Sur le fondement de l’arrêté ministériel, il est créé, au sein du Ministère en charge des Solidarités, un Comité ayant pour mission principale de fournir « une assistance multiforme » aux ex-détenus et autres victimes de la période allant du 1er février 2021 au 25 février 2024. Le caractère multiforme est attesté par la présence, en plus de certaines structures étatiques (Primature, 19 ministères, Direction générale à la Protection sociale et de la Solidarité, Délégué général à la l’Entreprenariat rapide des Femmes et des Jeunes, Agence nationale de la Statistique et de la Démographie, Fonds de Solidarité nationale, Office national des Pupilles de la Nation, Observatoire nationale des Lieux de Privation de Liberté) ainsi que de deux (02) représentants des ex-détenus et autres victimes, deux (02) représentants de la société civile et toute personne ou structure dont la compétence est jugée utile.

Le Comité est notamment chargé : « i) de statuer sur les bases juridiques et administratives de l’assistance à fournir ; ii) de définir les conditions et critères d’identification des ex-détenus et autres victimes bénéficiaires de l’assistance ; iii) de dresser la liste définitive des ex-détenus et autres victimes ; iv) d’établir une base de données des personnes concernées et leurs profils ; v) d’identifier les besoins généraux et spécifiques des ex-détenus et autres victimes ; vi) de proposer des actions urgentes à entreprendre ; vii) d’identifier et de proposer des mécanismes de mobilisation rapide des ressources financières destinées à la mise en œuvre de l’assistance par les structures concernées ; viii) de proposer un plan de mobilisation sociale et de communication ayant pour objet de susciter un élan de réconciliation nationale, de pardon et de solidarité ; ix) de définir un plan de mise en œuvre des actions identifiées ; de proposer un dispositif de suivi-évaluation des activités ».
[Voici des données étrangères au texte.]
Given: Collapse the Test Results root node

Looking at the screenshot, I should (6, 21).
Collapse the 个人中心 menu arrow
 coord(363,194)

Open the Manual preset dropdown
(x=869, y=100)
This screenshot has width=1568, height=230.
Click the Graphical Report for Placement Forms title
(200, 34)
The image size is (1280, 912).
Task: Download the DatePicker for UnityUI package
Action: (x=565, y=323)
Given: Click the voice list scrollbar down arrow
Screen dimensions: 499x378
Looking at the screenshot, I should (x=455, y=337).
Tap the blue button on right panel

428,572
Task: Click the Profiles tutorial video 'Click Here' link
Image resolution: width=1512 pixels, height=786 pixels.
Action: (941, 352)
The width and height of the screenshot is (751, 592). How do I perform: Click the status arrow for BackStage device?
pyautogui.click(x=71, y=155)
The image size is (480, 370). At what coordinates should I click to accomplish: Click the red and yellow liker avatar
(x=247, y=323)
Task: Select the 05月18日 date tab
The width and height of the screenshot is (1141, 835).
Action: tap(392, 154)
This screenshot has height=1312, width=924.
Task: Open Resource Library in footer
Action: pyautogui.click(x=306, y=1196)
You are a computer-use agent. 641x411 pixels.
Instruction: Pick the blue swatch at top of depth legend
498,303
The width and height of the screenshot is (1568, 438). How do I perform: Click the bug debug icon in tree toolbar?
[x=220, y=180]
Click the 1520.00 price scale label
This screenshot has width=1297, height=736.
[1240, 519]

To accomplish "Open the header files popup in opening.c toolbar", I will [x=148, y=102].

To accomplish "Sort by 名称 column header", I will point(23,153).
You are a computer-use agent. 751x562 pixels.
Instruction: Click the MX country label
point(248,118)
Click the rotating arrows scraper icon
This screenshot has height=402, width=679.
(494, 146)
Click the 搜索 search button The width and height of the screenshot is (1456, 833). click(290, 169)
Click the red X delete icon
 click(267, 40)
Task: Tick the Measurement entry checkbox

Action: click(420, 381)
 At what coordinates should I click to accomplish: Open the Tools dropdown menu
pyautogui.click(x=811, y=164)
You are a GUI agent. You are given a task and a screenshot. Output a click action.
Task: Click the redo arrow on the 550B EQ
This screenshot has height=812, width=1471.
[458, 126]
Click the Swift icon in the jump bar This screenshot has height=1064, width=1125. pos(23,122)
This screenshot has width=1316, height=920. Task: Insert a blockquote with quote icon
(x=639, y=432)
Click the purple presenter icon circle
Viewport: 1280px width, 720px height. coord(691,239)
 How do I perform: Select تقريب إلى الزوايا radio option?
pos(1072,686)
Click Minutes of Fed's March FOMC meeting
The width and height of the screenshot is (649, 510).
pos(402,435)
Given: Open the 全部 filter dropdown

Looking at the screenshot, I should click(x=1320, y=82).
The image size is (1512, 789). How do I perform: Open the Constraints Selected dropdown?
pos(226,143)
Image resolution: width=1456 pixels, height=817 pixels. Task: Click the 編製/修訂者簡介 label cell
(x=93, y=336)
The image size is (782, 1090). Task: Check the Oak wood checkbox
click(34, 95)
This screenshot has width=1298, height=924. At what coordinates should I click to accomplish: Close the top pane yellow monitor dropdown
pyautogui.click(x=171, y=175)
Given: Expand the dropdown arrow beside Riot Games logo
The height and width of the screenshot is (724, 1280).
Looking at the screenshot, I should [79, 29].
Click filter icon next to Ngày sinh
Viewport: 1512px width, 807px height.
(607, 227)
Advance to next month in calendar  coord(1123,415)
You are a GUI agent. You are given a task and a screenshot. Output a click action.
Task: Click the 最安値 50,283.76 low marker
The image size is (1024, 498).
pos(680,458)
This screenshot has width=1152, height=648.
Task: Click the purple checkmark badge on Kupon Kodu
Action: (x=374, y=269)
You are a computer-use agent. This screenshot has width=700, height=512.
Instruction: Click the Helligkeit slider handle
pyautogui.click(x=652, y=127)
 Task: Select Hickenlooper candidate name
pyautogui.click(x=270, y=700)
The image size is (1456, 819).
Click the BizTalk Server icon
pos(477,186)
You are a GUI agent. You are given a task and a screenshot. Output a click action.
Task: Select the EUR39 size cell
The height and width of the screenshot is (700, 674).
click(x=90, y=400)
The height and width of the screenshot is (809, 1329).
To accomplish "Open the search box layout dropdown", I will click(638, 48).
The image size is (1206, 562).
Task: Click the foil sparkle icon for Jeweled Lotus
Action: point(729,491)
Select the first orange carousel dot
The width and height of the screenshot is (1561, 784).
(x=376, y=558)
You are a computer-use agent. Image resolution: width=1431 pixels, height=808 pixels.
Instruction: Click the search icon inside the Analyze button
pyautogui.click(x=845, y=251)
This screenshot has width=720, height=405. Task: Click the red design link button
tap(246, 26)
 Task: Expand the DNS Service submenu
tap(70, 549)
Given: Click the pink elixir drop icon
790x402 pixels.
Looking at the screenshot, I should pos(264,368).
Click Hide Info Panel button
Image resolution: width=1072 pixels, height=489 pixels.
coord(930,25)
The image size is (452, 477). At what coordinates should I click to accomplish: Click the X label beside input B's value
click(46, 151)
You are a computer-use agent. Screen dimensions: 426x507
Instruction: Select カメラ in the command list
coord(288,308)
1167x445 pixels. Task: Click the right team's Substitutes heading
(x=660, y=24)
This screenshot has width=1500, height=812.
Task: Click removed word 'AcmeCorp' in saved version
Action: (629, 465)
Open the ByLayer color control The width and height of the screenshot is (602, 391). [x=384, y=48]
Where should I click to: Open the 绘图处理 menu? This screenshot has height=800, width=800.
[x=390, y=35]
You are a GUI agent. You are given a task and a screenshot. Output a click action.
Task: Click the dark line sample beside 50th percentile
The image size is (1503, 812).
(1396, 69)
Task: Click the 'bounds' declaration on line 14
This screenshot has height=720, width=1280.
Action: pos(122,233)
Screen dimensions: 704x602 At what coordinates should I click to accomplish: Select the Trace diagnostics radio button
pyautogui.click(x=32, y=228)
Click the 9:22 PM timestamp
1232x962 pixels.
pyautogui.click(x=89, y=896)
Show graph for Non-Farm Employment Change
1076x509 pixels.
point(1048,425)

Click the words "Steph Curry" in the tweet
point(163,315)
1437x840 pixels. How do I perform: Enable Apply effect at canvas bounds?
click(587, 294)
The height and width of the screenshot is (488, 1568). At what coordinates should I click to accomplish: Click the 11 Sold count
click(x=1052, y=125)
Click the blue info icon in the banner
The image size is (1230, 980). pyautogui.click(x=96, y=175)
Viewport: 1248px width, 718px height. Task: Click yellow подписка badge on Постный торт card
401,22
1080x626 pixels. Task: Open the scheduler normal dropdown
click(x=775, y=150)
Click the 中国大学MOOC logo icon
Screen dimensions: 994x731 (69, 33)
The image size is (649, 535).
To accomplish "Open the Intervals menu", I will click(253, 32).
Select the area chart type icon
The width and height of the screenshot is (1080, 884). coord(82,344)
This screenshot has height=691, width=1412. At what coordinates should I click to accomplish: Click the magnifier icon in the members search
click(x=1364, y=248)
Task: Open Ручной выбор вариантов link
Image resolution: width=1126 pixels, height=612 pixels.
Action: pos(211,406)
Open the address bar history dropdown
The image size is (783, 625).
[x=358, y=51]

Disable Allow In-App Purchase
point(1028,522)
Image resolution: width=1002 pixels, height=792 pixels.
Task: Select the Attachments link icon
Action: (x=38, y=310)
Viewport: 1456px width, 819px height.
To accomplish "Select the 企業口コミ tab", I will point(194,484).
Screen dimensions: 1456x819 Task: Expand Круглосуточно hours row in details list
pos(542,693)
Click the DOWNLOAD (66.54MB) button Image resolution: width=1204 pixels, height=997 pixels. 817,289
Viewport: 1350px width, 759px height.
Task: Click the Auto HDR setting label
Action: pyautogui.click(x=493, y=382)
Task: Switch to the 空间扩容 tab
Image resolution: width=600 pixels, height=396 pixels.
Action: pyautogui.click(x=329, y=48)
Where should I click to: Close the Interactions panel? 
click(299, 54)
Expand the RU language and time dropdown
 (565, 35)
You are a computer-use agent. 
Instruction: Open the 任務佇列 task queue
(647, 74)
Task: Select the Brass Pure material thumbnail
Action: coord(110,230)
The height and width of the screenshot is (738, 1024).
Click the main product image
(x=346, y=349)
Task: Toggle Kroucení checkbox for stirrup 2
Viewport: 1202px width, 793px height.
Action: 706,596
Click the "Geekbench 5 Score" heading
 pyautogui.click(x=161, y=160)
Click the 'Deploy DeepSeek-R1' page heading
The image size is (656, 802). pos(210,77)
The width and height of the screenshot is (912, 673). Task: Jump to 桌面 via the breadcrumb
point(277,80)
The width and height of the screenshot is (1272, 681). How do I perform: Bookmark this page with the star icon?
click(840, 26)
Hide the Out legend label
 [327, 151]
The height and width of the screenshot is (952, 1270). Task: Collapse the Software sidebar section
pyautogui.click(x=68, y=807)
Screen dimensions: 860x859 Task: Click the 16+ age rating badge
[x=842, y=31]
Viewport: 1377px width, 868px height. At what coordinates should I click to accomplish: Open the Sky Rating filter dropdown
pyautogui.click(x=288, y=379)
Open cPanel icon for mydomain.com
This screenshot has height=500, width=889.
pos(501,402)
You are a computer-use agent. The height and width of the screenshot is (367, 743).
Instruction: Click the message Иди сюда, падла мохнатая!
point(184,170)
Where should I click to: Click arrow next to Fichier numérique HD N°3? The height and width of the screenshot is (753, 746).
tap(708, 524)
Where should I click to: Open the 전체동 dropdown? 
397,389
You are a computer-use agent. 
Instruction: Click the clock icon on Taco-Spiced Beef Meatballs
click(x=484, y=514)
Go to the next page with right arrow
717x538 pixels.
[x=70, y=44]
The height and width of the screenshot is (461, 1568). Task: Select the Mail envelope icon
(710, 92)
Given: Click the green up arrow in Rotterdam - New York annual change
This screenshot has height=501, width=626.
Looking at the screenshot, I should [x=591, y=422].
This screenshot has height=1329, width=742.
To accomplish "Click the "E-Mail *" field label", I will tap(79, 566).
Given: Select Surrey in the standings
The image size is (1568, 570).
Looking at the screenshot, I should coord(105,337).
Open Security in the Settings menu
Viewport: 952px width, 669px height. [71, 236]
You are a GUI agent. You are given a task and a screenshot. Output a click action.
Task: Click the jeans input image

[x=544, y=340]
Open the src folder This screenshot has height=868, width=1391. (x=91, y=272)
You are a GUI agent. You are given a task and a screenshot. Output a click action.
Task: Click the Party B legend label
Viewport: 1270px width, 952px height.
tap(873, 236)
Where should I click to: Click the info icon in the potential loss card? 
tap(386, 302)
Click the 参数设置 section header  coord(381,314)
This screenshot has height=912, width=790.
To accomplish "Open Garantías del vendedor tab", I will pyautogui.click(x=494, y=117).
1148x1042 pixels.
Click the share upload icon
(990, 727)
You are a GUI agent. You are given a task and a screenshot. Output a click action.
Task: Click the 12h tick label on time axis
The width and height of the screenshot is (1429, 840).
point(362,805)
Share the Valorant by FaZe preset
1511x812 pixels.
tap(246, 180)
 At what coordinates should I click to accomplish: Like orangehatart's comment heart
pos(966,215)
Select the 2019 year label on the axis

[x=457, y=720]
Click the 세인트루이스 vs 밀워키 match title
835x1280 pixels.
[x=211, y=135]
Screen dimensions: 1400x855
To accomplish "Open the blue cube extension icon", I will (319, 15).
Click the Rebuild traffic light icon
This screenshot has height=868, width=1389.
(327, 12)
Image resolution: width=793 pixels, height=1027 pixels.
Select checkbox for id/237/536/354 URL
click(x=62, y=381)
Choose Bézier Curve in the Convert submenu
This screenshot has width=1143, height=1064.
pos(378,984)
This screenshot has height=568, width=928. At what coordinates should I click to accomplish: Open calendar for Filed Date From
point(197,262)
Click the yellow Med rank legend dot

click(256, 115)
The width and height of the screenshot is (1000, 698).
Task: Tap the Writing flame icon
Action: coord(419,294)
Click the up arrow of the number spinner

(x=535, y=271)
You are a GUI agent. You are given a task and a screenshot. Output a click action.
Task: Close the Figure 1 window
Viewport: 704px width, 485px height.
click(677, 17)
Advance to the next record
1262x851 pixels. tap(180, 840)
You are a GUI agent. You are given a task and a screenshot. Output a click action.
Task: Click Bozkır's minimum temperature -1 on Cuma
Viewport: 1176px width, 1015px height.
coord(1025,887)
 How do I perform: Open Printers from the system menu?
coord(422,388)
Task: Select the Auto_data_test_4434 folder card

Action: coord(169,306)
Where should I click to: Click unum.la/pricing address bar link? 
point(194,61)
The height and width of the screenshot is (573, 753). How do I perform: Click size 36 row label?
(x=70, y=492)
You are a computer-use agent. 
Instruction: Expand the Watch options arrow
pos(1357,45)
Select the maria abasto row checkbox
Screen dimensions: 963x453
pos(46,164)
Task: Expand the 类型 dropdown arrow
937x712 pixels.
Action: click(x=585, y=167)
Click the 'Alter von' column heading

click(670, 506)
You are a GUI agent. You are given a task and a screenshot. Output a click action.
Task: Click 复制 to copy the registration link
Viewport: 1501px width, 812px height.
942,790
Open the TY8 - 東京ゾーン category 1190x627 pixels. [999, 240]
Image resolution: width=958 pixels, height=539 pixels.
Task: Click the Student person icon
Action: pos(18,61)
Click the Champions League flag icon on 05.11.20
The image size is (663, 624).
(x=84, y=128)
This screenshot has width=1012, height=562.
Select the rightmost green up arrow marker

A ce que je considère, cet acte réglementaire, à caractère impersonnel, n’a été ni juridiquement contesté ni politiquement décrié.

En lisant ces dispositions, on ne résiste pas logiquement à la volonté de se poser certaines questions.

Les « autres victimes » (opérateurs économiques, marchands ambulants, citoyens, agents des forces de défense et de sécurité, etc.), se sont-ils présentées devant ce Comité avant l’établissement de la « liste définitive » ?

Sans ce Comité, des ex-détenus et autres victimes blessés pouvaient-ils être soulagés par des soins médicaux et des soutiens spécifiques ?

Les montants annoncés de 500 000 FCFA pour les blessés ou 1 000 000 FCFA pour la perte de vies humaines suffisent-ils à apaiser les douleurs ou à rembourser même les funérailles ? Nous ne le pensons pas.

Cette assistance ministérielle ou gouvernementale ne mérite pas d’être confondue avec l’idée de « réparation » adossée à la proposition de loi portant interprétation.

A ce stade de traitement du dossier des ex-détenus et autres victimes, il ne peut s’agir que d’une « assistance ». Cela nous amène à dé-corréler l’assistance ministérielle ou gouvernementale de la « réparation » d’ordre judiciaire.

La réparation a une résonnance judiciaire signifiant toute personne victime d’un dommage, quelle qu’en soit la nature, a droit d’en obtenir réparation de celui qui l’a causé par sa faute et que le droit à réparation du préjudice éprouvé par la victime avant son décès, étant né dans son patrimoine, ce droit se transmet à ses héritiers.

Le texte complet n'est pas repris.